## Items stored from a collection
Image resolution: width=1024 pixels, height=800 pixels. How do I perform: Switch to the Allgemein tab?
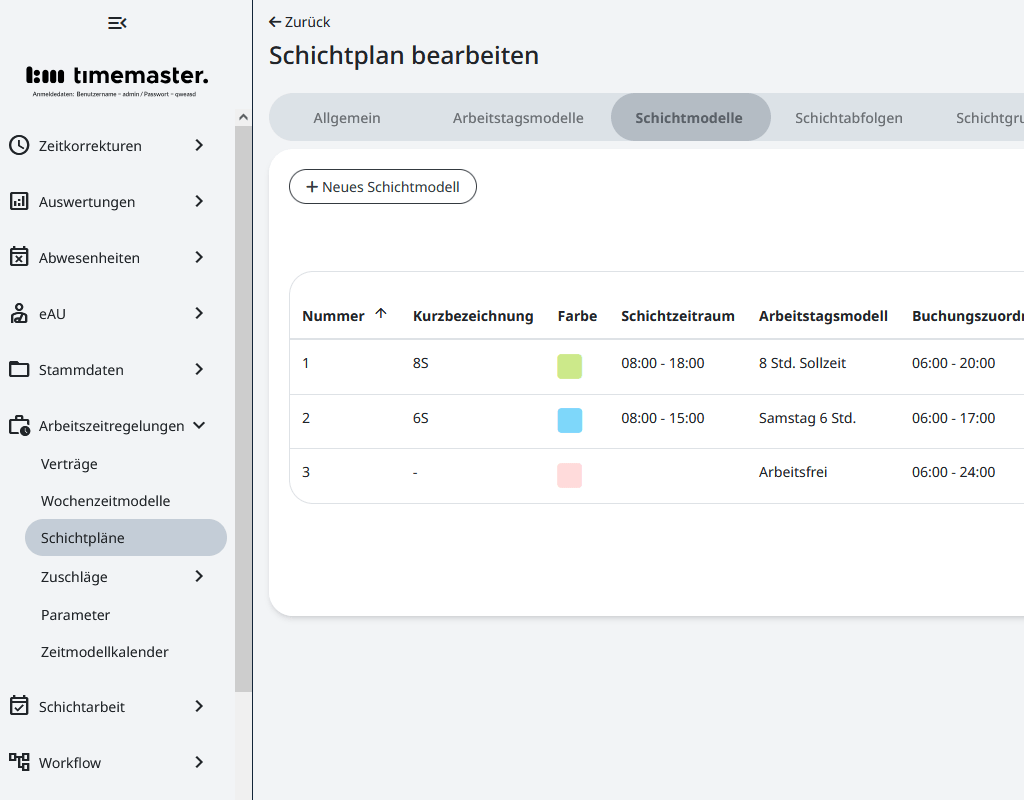click(347, 118)
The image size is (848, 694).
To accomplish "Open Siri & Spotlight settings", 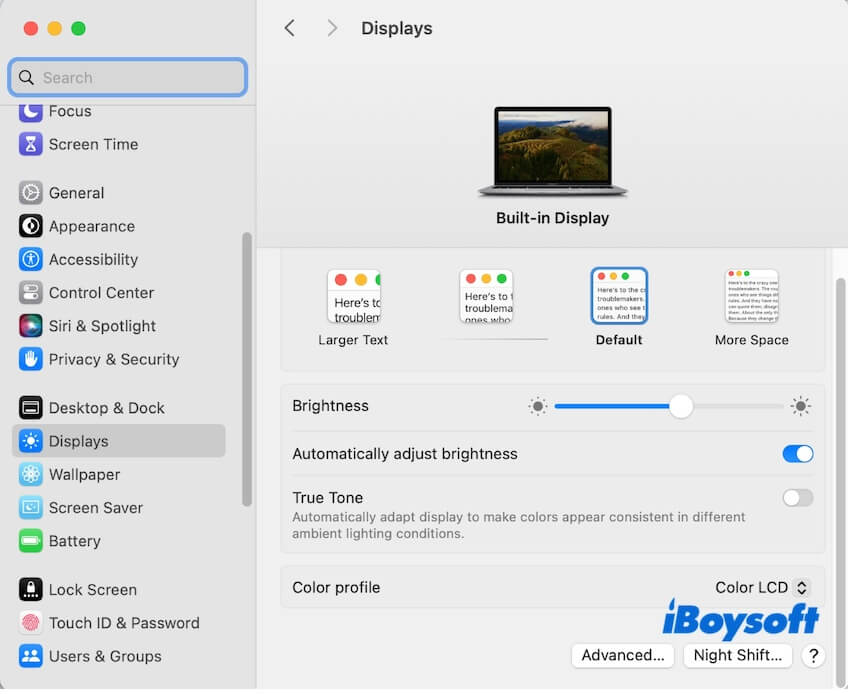I will 100,326.
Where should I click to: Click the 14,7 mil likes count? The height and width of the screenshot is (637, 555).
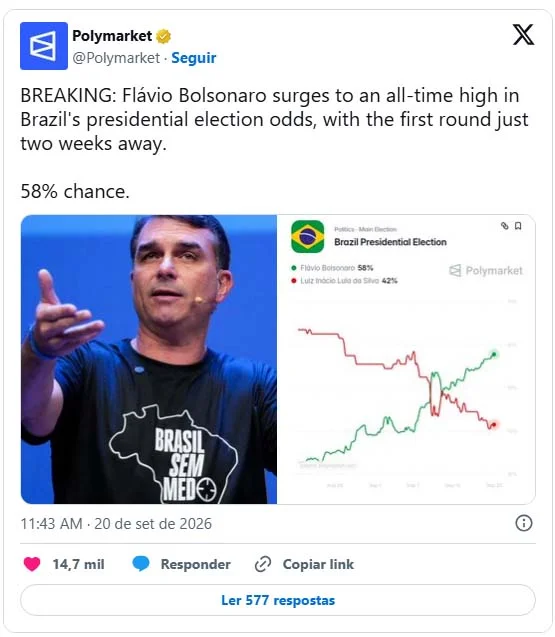point(78,564)
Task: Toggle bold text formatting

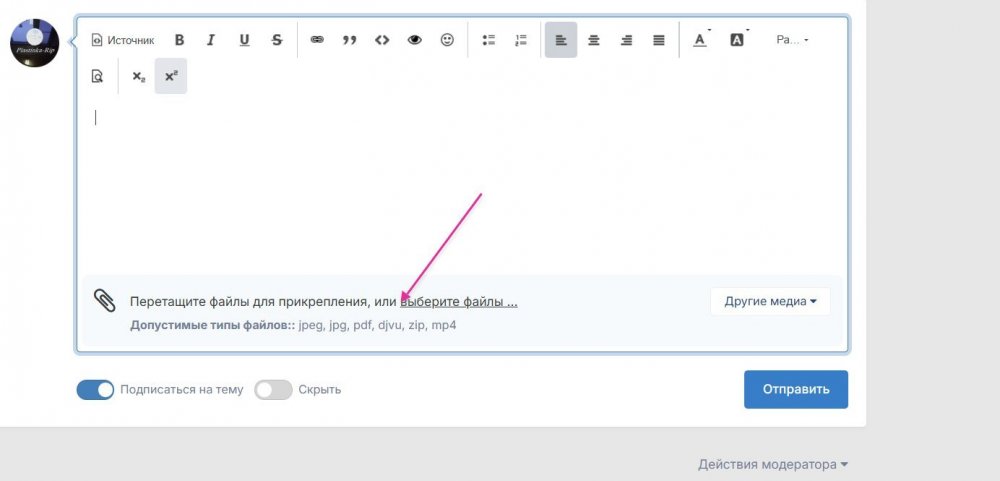Action: tap(180, 40)
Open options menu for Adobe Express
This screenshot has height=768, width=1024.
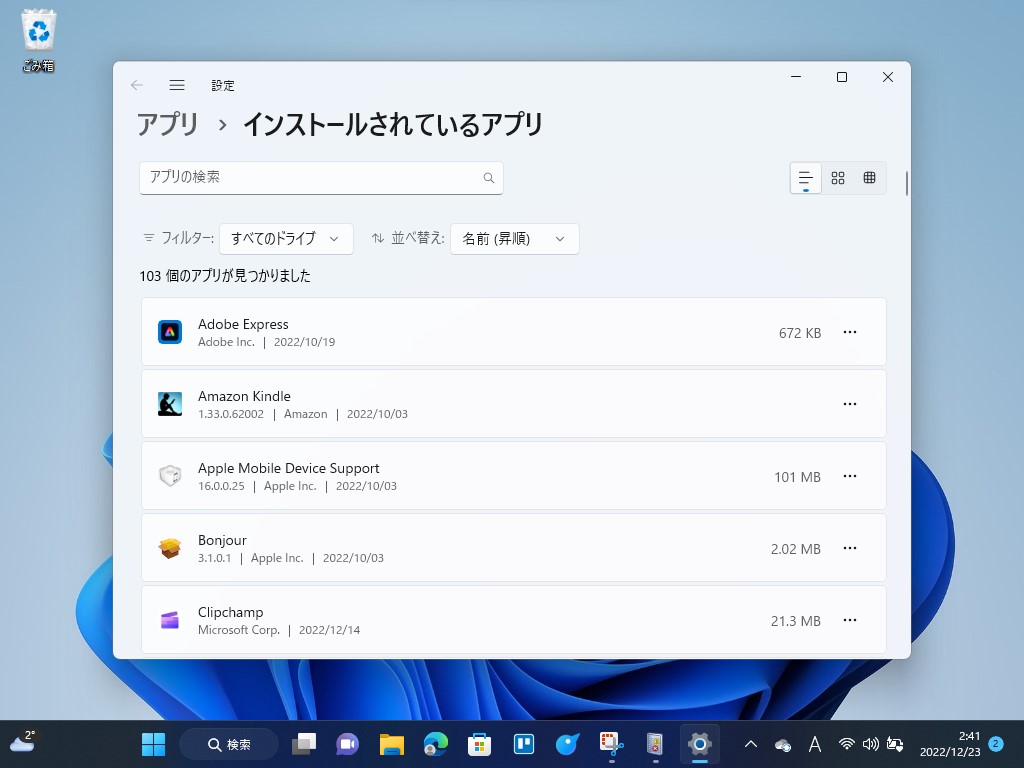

## Problem statement
Copy the records verbatim from the line that contains "Open options menu for Adobe Express" through the end of the records, leaving out any pictures.

## Problem solution
Open options menu for Adobe Express
This screenshot has height=768, width=1024.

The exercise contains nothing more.